What you will do ▸
**A.** According to the image quality passage, what is the major artifact in JPEG-compressed images?
**B.** For each statement, say whether it agrees with the image quality passage, and quote the words that decide it: (i) Vlachos computed a blockiness metric from cross-correlation of subsampled images. (ii) Jung et al. compared their results against subjective test scores. (iii) The method of Gastaldo et al. takes the HVS into account.

Page extract ▸
--- START ---

Considerable volume of research has gone into developing objective image/video quality metrics that incorporate the perceived quality measurement with due consideration for HVS characteristics. However, most of the proposed metrics based on HVS characteristics require the original image as a reference [2], [3], [4], [5]. Though it is easy to assess the image quality without any reference by manual observations, developing a no-reference (NR) quality metric is a difficult task. To develop NR metrics, it is essential to have a priori knowledge about the nature of artifacts. Currently, NR quality metrics are the subject of considerable attention by the research community, visibly so, with the emergence of video quality experts group (VQEG) [6] which is in the process of standardizing NR and reduced-reference (RR) video quality assessment methods.

The most popular and widely used image format in the Internet as well as in digital cameras happens to be JPEG [7]. Since JPEG uses block-based DCT transform for coding to achieve compression, the major artifact that JPEG-compressed images suffer is blockiness. The compression rate (bit-rate) and image quality are mainly determined by the degree of quantization of these DCT coefficients. The undesirable consequences of quantization manifest as blockiness, ringing and blurring artifacts in the JPEG-coded image. It turns out that the subjective data for all these artifacts are highly correlated [8]. Hence, measuring the blockiness with reference to HVS criteria in turn indicates the image quality. Since, the image quality is a subjective phenomenon, the manual inspection plays an important role. The subjective test is concerned with how an image is perceived by a viewer and designates his/her opinion on a particular image (opinion score). The mean opinion score (MOS) provides average opinion score over all subjects. Here, the objective is to find the functional relationship between the extracted HVS features and MOS for quantifying the quality of the image.

Existing algorithms to measure the blockiness have used a variety of methods to do so. Wang and Bovik proposed an algorithm based on computing the FFT along the rows and columns to estimate the strength of the block edges of the image [9]. Further, they proposed a nonlinear-model for NR quality assessment of JPEG images, where the parameters of the model were determined with subjective test data [10]. Vlachos used cross-correlation of subsampled images to compute a blockiness metric [11]. Wu and Yuen proposed a metric based on computing gradients along block boundaries while tempering the result with a weighting function based on the HVS [3]. Here, the block edge strength for each frame was computed. Similar ideas about the HVS were utilized by Suthaharan [4] and Gao et al. [5]. The general idea behind these metrics was to temper the block edge gradient with the masking activity measured around it. These approaches utilize the fact that the gradient at a block edge can be masked by more spatially active areas around it, or in regions of extremities in illumination (very dark or bright regions) [12]. Jung et al. [13] proposed an NR metric for emulating the full-reference metric proposed by Karunasekera and Kingsbury [2] using neural network. Here they have used general image features for training the neural network and the results are not compared against the subjective test scores. On the other hand, recently, Gastaldo et al. [14], [15] proposed a circular back propagation (CBP)-based image quality evaluation method using the general pixel-based image features such as higher order moments without considering the HVS. In all these above mentioned approaches, extracting large number of general image features are computationally quite complex for real-time implementation. Also, the functional relation between the HVS features and the MOS are nonlinear and is difficult to mathematically model. Under these circumstances, neural networks are best suited for solving such problems.

--- END ---

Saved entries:
--- START ---

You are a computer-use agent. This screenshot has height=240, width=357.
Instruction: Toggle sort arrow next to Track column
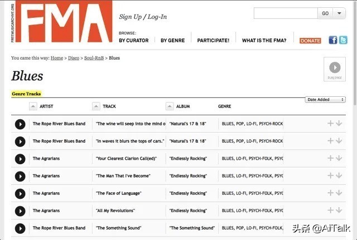click(x=96, y=106)
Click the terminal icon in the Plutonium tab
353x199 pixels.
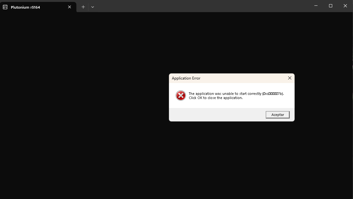click(5, 7)
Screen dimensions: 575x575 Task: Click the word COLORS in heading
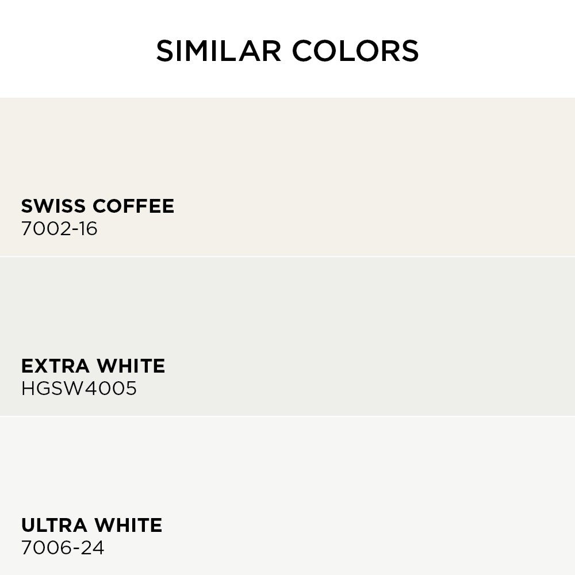[x=355, y=51]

--- END ---

Task answers ▸
**A.** Blockiness.

**B.**
(i) Yes: "Vlachos used cross-correlation of subsampled images to compute a blockiness metric"
(ii) No: "the results are not compared against the subjective test scores"
(iii) No: "using the general pixel-based image features such as higher order moments without considering the HVS"